Flow health: patient-centered health information exchange
ONC has announced a 10-year roadmap for electronic health record interoperability.
Tools exist today that solve for interoperability and are capable of rolling out a patient-centered health information exchange layer that connects diverse EHRs to create a patient-controlled longitudinal health record. Flow Health’s core offering and related applications are provided free of charge to patients and their caregivers, health care providers and payors. Existing data standards are leveraged in order to enable the free flow of information, to enable clinical insights and better care management.
Flow Health enables patient-centered collaboration by solving several intransigent problems:
(1) Ensuring patient identity matching across providers
(2) Creating a universal clinical data architecture that accommodates data from multiple sources, and tracking provenance of each data element
(3) Managing patient-centered consent so that the patient controls who sees what
Flow Health has an installed user base of 9000 physicians, and deals are in place that will double that number in the near term. Flow Health is reaching PCPs through payors, ACOs, group practices, EHR vendors and other channels. Patients will be enrolled through PCPs, payors, or other channels.
While other communication software is on the market already – services that gather records from multiple providers, or that in some cases enable communications within or even across institutions – Flow Health is different because it is a platform for collaboration: a discharge notification, or a lab test result, is pushed to the patient feed for all clinicians, caregivers and the patient herself. Significantly, the note can be pushed regardless of whether clinicians are in the same provider organization. That post is an integral part of a longitudinal, institution-agnostic, patient data layer, which is the foundation upon which additional forms of collaborative care may be built.
The first of these is Flow Health’s outsourced Chronic Care Management service, providing 24/7 access to nurse case managers and care coordinators. The CCM service accommodates Medicare beneficiaries with multiple chronic conditions, but is flexible enough to help manage the care of other populations. Primary care physicians are able to outsource their care coordination needs without increasing their staff head count, pay for the service through the Medicare reimbursement for CCM (new in 2015), and retain approximately 25% of the reimbursement. The CCM call center professionals have access to patient health data from the patient-centered HIE, and are trained to facilitate referrals and the communications surrounding them, as well as medication management and broader care management issues.

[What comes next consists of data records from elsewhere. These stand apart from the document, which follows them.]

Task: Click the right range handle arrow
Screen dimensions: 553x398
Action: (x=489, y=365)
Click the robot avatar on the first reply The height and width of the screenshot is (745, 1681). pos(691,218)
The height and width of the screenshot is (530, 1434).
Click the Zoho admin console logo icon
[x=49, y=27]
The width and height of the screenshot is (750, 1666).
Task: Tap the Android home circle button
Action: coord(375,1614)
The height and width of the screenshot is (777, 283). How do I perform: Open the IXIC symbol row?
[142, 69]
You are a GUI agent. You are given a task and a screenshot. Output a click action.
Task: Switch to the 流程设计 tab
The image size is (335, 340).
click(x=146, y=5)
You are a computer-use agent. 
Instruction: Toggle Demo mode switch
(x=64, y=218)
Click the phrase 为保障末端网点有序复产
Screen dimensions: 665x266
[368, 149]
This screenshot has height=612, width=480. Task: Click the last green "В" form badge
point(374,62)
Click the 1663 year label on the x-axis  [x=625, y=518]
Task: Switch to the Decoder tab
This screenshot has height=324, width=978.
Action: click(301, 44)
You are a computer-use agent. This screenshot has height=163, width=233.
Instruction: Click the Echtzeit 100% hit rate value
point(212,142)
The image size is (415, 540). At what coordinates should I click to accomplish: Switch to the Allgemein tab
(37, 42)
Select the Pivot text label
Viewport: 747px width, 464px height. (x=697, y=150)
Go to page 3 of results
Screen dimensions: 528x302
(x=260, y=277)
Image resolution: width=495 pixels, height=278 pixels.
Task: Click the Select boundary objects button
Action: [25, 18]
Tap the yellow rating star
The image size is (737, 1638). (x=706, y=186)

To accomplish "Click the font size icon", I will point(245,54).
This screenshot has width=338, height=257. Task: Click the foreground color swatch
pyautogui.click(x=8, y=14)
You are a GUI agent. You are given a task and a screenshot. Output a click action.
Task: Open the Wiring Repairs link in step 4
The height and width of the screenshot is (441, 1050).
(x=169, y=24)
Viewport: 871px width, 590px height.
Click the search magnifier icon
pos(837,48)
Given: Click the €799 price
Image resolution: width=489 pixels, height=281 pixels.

The system benefits by an increase in efficiency -- health data gets to the right place at the right time, improving quality and cost-effectiveness of care; better transitions of care, better care coordination, especially for the highest-acuity, highest-cost patients, benefit health care payors and providers as our system transitions away from fee-for-service to a value-based payment system of care.
The end result for the patient is the other side of the coin: transparency of information and communication, better-supported care transitions and, ultimately, better quality and more cost-effective care.